• [Directions]
A. In the text on Jens Eder's critique, at which university is Eder a professor?
B. In the text on Jens Eder's critique, rewrite the paragraph beginning "This article by Eder's illuminates" as a short bulleted list that keeps its main facts.
C. Continue the text on Jens Eder's critique from where it stops.
START Text under study
Jens Eder Critique
Jens Eder, professor of Media and Communication studies at the University of Mannheim, explores the social impacts of the film in “Feelings in Conflict: A Clockwork Orange.” Eder comments on the films reception at the time of its release: “…in England, the film continued to be the object of a public campaign that ascribed negative social effects to it and made it responsible for copycat crimes, until Kubrick withdrew it from public distribution. Internationally, however, A Clockwork Orange won enthusiastic critical acclaim and several awards, proved a huge commercial success, and finally gained cult status”. This sort of divided reception illustrates the impact of the film on popular culture. Eder continues to examine how the choice of perception shapes the emotions of the viewer. The film features intense scenes of rape and “ultra-violence” and the director, Stanley Kubrick, chooses to film from Alex’s point of view. This creates a strange relationship between the viewer and Alex. Eder claims that the viewer might “become torn between antipathy and sympathy and might respond ambivalently to Alex’s experiences; they might detest his misdeeds, admire his coolness, and perhaps nurture some compassion”. One such example is how a rape scene “parades a sexual stimulus for many male viewers”.
This article by Eder’s illuminates the relationship and empathy the viewer has towards Alex but does not address how the Ludovico technique shapes consciousness. Eder is suggesting a crucial relationship that exists, in the film, between perception, consciousness, and empathy. The text allows the reader to disconnect from Alex’s point of view while the film does not. Kubrick’s choice of camera angles puts the viewer in the shoes of Alex which enables empathy.
The following image is shown from Alex’s perspective. In an interesting way the audience feels empowered relative to the old man. The medium of literature becomes less impacting in scenes such as this. The ability to put the book down, disconnect
Mario Falsetto’s “lens”
END Text under study
START Record excerpts
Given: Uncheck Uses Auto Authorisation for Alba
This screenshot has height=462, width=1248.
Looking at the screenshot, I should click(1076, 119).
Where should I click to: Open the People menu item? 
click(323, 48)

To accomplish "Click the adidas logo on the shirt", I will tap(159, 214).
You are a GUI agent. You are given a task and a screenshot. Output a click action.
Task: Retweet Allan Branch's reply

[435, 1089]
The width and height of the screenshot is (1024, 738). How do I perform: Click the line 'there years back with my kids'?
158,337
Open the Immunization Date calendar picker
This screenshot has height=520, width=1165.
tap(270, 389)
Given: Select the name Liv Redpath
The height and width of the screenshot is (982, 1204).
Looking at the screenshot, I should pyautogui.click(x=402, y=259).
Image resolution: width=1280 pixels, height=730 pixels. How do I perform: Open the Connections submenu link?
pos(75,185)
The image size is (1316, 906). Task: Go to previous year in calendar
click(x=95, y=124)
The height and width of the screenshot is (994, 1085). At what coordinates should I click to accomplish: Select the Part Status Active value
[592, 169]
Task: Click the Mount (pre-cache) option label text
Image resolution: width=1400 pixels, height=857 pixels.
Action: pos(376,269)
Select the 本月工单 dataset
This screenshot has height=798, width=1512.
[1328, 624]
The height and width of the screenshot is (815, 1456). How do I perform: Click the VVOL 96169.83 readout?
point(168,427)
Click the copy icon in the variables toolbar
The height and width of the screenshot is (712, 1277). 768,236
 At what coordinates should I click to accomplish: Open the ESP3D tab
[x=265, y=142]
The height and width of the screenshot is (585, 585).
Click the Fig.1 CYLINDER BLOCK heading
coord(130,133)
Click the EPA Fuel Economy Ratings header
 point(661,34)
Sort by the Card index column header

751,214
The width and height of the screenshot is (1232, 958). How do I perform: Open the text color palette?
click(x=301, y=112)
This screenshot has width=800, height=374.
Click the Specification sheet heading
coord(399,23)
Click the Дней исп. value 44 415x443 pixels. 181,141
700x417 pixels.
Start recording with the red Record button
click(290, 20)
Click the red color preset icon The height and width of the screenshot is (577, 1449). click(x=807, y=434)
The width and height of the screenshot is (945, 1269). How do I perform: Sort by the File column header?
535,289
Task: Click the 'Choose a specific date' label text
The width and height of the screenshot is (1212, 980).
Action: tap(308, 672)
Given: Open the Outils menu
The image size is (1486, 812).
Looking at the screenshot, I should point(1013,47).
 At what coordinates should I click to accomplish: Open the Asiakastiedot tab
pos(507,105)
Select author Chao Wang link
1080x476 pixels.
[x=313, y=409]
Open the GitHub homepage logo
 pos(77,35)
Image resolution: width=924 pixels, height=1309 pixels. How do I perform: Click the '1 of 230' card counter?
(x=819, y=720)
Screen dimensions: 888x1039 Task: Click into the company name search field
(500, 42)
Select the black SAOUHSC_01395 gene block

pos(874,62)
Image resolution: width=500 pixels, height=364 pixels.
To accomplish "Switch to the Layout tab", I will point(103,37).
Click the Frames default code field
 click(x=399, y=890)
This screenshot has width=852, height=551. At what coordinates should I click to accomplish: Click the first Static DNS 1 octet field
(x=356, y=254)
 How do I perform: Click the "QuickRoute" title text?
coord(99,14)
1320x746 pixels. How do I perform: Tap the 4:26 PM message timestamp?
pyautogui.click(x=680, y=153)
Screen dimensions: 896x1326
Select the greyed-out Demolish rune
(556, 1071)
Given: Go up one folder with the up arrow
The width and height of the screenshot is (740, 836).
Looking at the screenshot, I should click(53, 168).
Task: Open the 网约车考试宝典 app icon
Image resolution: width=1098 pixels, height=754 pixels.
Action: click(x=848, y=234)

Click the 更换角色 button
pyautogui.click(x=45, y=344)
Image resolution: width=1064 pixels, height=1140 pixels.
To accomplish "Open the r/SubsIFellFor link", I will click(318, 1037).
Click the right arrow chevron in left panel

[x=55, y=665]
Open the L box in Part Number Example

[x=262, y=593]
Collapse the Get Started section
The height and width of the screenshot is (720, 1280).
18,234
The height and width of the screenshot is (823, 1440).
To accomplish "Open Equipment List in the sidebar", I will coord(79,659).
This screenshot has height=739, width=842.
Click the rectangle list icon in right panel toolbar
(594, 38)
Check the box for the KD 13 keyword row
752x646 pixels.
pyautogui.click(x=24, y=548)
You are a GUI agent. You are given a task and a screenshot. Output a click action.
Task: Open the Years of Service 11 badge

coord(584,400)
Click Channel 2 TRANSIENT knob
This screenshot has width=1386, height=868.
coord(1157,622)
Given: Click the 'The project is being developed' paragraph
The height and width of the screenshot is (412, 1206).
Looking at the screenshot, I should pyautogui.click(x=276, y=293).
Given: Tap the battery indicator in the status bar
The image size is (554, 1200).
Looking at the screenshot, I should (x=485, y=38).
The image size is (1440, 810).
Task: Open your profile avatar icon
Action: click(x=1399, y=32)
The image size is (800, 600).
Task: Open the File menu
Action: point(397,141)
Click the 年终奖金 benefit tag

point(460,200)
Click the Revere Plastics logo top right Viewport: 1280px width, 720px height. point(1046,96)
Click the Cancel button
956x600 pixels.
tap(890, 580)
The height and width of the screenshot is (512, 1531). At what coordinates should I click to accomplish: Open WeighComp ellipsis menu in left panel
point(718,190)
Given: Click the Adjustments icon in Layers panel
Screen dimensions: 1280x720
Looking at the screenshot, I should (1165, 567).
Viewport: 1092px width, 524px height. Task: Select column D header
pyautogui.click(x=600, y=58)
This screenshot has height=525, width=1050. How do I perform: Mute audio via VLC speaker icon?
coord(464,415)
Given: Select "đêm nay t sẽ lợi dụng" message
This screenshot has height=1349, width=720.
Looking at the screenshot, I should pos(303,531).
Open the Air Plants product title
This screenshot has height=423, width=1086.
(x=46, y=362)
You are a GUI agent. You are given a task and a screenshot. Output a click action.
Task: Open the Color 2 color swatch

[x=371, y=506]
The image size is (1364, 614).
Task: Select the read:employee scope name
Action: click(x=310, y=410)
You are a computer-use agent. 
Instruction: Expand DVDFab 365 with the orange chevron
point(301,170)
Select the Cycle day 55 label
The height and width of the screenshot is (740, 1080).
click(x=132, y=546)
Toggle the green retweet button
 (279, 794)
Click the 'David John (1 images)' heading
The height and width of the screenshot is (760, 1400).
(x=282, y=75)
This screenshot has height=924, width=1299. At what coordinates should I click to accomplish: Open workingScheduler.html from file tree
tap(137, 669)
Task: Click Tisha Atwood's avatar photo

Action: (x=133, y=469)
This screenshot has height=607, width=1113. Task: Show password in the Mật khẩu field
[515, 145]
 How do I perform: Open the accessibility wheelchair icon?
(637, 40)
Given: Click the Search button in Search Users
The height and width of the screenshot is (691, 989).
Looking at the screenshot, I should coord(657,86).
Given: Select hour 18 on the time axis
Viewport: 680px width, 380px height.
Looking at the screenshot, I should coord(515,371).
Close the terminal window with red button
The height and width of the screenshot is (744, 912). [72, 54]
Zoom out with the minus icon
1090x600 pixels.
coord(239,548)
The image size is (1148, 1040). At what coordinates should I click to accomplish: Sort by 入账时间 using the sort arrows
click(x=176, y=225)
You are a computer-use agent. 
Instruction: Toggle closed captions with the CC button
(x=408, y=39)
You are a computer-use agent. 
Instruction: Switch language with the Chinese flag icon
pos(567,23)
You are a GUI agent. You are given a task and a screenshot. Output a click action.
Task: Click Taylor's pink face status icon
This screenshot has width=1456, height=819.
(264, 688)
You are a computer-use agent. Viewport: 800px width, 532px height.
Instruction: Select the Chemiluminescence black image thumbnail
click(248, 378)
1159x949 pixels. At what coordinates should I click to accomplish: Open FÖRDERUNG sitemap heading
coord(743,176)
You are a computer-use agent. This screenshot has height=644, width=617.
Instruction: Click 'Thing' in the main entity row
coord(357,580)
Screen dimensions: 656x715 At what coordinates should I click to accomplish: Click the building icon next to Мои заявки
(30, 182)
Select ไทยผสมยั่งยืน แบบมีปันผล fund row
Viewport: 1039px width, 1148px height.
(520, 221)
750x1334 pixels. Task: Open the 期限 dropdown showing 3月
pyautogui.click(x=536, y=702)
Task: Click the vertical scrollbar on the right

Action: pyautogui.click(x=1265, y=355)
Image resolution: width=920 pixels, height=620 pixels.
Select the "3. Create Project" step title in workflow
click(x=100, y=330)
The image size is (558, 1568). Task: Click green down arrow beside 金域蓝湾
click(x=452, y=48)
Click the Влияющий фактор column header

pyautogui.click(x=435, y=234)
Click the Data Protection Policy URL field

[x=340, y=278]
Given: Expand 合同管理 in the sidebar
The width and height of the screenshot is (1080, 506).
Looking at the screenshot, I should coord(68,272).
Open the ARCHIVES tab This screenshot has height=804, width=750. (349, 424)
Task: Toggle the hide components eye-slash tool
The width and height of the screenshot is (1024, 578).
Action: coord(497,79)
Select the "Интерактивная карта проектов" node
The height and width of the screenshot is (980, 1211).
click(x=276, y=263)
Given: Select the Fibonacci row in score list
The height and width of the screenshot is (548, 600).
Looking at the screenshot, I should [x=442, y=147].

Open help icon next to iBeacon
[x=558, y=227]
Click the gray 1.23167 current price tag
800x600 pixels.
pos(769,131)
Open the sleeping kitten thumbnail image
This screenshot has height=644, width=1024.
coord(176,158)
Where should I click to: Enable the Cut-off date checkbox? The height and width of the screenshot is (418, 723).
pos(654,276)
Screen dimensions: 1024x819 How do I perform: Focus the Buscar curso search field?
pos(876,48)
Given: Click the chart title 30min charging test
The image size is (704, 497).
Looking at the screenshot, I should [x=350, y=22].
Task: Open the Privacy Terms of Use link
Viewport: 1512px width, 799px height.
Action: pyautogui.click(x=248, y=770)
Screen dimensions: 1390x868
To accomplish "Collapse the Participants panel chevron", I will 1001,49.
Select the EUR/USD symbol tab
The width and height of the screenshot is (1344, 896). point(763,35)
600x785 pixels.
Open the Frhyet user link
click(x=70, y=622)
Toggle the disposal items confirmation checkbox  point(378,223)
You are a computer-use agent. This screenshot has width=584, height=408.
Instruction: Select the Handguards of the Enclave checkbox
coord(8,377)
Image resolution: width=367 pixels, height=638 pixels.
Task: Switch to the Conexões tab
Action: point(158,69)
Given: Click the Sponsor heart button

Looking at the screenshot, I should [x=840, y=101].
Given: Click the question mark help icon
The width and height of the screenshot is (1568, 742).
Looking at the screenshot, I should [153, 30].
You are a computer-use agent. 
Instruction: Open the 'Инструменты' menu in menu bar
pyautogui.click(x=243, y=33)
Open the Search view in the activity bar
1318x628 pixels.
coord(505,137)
END Record excerpts
• [Answers per task]
A. The University of Mannheim.

B.
- Eder's article illuminates the viewer's relationship with and empathy toward Alex but does not address how the Ludovico technique shapes consciousness.
- Eder suggests a crucial relationship in the film between perception, consciousness, and empathy.
- The text lets the reader disconnect from Alex's point of view, but the film does not.
- Kubrick's camera angles put the viewer in Alex's shoes, which enables empathy.

C.
Another piece of film criticism, “Stanley Kubrick: A Narrative and Stylistic Analysis”, written by Mario Falsetto, observes the ways in which the film “represents the most consistent depiction of character subjectivity through visual distortion in Kubrick’s work”. Here the focus is again on how editing techniques elicit an emotional response in the viewer. It’s again suggested that there is a relationship between Alex and the audience. Point of view is used more effectively in the film compared to the first person narration of the book. Falsetto briefly mentions the Ludovico technique and chooses to discuss the scene in which a “cured” Alex is presented to an audience of medical professionals, government representatives, and the warden. Falsetto draws attention to the perceptual point of view as Alex is dominated by a “lardy like” man and then enticed by a topless woman. In Kubrick’s adaptation, both the scene with the “lardy” man and topless woman are filmed from Alex’s point of view. The viewer is given a clear perspective of Alex’s torment by the “lardy” man. Kubrick zooms in on the face of the man as well as his boots.
The topless woman’s face (image on the right) is seen at a upward angle as she seduces the sickly Alex. Scenes like this provide a strong connection between Alex and the viewer. The perspective then swivels to the audience as Alex is mocked and ridiculed. Although Falsetto provides important criticism for the film, the Ludovico technique is mentioned briefly. The relationship between visual perception and consciousness is explored only from the perspective of the audience.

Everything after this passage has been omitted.